• **Exercise description**
Give back nothing but the number of lines in these entries that contain the word "target".

___ Available data

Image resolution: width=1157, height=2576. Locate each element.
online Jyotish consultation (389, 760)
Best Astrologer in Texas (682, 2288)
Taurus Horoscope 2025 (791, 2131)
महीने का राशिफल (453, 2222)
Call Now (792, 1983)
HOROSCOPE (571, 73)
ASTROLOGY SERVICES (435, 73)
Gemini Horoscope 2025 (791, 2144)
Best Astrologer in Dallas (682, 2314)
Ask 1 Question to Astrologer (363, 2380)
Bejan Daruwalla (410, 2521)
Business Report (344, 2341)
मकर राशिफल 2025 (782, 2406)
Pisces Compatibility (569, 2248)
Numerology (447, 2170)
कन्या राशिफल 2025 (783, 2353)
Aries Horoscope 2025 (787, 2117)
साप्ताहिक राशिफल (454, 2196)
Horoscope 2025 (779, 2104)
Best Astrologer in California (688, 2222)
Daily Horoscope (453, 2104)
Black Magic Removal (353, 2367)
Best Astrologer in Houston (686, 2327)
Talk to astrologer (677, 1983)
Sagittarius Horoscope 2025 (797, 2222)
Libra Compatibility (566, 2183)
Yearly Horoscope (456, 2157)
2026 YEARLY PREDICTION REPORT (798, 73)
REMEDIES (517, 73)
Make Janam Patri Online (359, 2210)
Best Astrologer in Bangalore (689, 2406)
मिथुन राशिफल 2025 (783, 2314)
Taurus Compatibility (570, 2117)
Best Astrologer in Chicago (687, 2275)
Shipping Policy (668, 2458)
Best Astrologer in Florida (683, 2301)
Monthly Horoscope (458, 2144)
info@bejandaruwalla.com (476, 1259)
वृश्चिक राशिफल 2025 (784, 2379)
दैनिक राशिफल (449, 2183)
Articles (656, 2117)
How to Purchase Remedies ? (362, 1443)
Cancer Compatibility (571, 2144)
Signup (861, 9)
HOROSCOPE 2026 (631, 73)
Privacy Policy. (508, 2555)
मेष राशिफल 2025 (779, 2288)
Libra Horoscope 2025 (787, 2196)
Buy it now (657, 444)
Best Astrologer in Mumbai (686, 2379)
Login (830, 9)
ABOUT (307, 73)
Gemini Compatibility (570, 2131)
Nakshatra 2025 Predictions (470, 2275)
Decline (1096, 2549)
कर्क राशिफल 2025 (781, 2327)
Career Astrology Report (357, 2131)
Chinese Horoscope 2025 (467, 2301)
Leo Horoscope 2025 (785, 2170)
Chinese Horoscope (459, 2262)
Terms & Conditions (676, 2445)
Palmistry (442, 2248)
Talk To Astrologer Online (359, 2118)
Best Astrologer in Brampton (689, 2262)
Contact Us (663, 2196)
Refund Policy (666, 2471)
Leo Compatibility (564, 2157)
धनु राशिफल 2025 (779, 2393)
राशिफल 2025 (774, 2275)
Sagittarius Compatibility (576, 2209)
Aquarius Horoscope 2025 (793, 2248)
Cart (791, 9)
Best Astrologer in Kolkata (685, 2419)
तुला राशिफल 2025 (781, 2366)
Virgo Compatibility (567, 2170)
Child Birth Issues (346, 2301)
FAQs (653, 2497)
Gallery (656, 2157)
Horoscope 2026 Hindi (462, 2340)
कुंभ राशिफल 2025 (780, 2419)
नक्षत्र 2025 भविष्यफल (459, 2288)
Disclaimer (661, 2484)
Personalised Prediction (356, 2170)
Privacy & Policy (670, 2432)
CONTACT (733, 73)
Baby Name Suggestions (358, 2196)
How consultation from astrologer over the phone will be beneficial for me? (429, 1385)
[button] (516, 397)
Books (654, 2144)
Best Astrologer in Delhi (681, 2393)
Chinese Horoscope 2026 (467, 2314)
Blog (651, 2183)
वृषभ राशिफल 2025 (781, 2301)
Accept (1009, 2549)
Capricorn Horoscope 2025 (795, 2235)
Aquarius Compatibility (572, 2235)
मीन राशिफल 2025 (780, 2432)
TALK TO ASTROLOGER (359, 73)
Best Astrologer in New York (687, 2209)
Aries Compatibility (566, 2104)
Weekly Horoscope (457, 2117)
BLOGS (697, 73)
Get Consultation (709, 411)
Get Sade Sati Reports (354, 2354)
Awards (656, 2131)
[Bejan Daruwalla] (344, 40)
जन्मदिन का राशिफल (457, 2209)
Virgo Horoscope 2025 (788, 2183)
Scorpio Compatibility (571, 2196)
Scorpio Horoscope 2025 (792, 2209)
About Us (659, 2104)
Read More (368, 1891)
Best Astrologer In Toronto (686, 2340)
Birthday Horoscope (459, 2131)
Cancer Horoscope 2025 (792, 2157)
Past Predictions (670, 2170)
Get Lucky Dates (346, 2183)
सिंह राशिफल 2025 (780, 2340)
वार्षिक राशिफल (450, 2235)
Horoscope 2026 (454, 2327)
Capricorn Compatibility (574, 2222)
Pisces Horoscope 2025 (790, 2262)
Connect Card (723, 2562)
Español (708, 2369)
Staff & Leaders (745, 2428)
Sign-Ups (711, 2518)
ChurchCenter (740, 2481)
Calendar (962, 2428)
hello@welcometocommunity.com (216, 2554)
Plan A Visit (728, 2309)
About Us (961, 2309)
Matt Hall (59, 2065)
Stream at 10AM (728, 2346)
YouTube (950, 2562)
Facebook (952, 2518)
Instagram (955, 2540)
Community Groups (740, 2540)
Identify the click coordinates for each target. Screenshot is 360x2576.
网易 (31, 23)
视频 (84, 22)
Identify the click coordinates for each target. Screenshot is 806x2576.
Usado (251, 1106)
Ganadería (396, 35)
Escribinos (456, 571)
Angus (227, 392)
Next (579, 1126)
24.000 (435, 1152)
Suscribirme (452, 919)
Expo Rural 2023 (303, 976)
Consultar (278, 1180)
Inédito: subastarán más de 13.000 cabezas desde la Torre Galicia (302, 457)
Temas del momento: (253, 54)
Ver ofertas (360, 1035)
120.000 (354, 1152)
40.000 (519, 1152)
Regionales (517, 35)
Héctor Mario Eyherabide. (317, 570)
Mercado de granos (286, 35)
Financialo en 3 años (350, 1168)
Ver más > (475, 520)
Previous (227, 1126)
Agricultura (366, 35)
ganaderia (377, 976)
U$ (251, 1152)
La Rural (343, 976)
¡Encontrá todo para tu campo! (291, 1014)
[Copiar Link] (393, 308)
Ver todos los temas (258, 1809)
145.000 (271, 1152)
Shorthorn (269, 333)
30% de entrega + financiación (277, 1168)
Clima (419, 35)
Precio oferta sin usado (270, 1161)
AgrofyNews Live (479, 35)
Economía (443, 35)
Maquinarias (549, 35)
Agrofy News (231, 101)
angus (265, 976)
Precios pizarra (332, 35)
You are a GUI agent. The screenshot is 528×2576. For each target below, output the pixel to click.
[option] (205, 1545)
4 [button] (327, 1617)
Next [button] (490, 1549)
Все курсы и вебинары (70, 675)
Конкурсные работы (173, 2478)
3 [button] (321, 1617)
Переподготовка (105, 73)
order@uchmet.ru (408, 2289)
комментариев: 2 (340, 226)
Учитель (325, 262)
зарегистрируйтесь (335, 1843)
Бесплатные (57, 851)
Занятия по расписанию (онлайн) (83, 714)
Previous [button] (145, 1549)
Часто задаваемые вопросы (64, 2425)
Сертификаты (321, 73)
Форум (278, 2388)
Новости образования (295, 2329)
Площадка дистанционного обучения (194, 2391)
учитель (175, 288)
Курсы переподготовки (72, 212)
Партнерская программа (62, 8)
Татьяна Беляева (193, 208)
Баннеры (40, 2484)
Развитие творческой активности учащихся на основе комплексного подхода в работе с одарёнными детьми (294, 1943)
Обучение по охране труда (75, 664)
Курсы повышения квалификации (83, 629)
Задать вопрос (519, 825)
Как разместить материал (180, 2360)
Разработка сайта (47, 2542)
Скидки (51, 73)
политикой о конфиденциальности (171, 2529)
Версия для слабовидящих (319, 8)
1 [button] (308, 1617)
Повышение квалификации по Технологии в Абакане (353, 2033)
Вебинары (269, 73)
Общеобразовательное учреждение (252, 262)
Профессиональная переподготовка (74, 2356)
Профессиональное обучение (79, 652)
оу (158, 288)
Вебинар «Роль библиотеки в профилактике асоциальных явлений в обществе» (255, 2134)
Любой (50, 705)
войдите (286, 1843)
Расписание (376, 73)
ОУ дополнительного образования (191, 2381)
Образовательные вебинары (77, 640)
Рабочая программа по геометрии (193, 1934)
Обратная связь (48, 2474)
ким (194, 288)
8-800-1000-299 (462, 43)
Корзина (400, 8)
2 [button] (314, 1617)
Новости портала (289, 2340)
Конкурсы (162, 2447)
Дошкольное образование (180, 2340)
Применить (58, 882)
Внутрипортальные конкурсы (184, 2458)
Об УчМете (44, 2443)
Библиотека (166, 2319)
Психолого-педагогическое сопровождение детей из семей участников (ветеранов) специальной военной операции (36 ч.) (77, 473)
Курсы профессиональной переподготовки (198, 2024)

______

• **Completed task**
3